DocSearch Plus - Search File Content and Filename

DocSearch Plus - Search File Content for Windows / Android



Search single keyword
Standard search
1. search for take, result documents contain take[xxxx…]. e.g. take, takea, takeb, takec, takeanything. 
2. search for info, result documents constain info, infom, infomation, informed, etc.
3. search for "info"(add double quotes),  
result documents only contain info.


Stemming search
search for take, result documents contain all the relevant words. e.g. take, takes, took, taken, taking. (Note:only work for EngLish)





Logical search

Logical search refers to the process of querying a document index based on logical conditions such as AND, OR, and NOT operators to retrieve relevant documents. It allows users to construct complex queries to find documents that match specific criteria, enhancing search precision and flexibility.

For example:
eye AND ear 
documents contain both eye and ear
eye OR ear
documents contain either eye, or ear, or both
eye NOT ear
documents contain eye, but not ear
(eye OR ear) AND nose
documents contain nose, and either eye or ear, or both




Phrase search

Phrase search is a search technique that retrieves documents containing an exact sequence of words or terms. It ensures that the terms appear together and in the specified order within the document. This precision helps users find highly relevant results by capturing specific phrases, enhancing search accuracy.




Proximity search

Proximity search is a technique to retrieve documents where specified terms appear close to each other within a defined distance. It helps find relevant content based on the proximity of keywords, enabling more precise search results by ensuring that terms are nearby, improving contextual accuracy.

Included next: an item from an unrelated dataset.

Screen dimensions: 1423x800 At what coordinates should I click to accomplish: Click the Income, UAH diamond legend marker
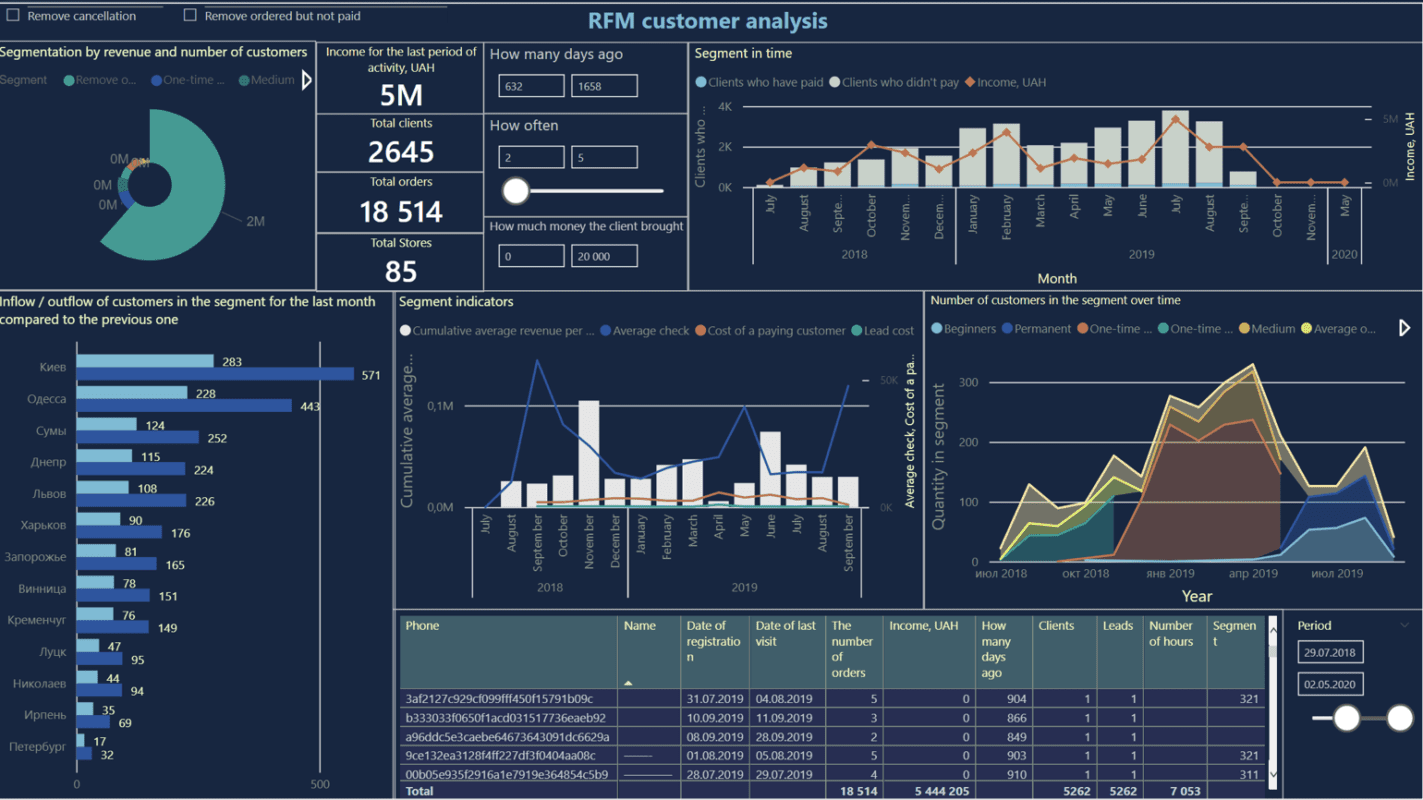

For example, to search for documents containing "angry" and "brother" within 20 words of each other, type in: "angry brother"~20 




Regular Expression search
 (Currently only available in Android version, Windows will be developed based on user needs)

Regular Expression search is a powerful text search technique. It allows users to find text patterns using complex search patterns defined by regular expressions, enabling flexible and precise matching within documents.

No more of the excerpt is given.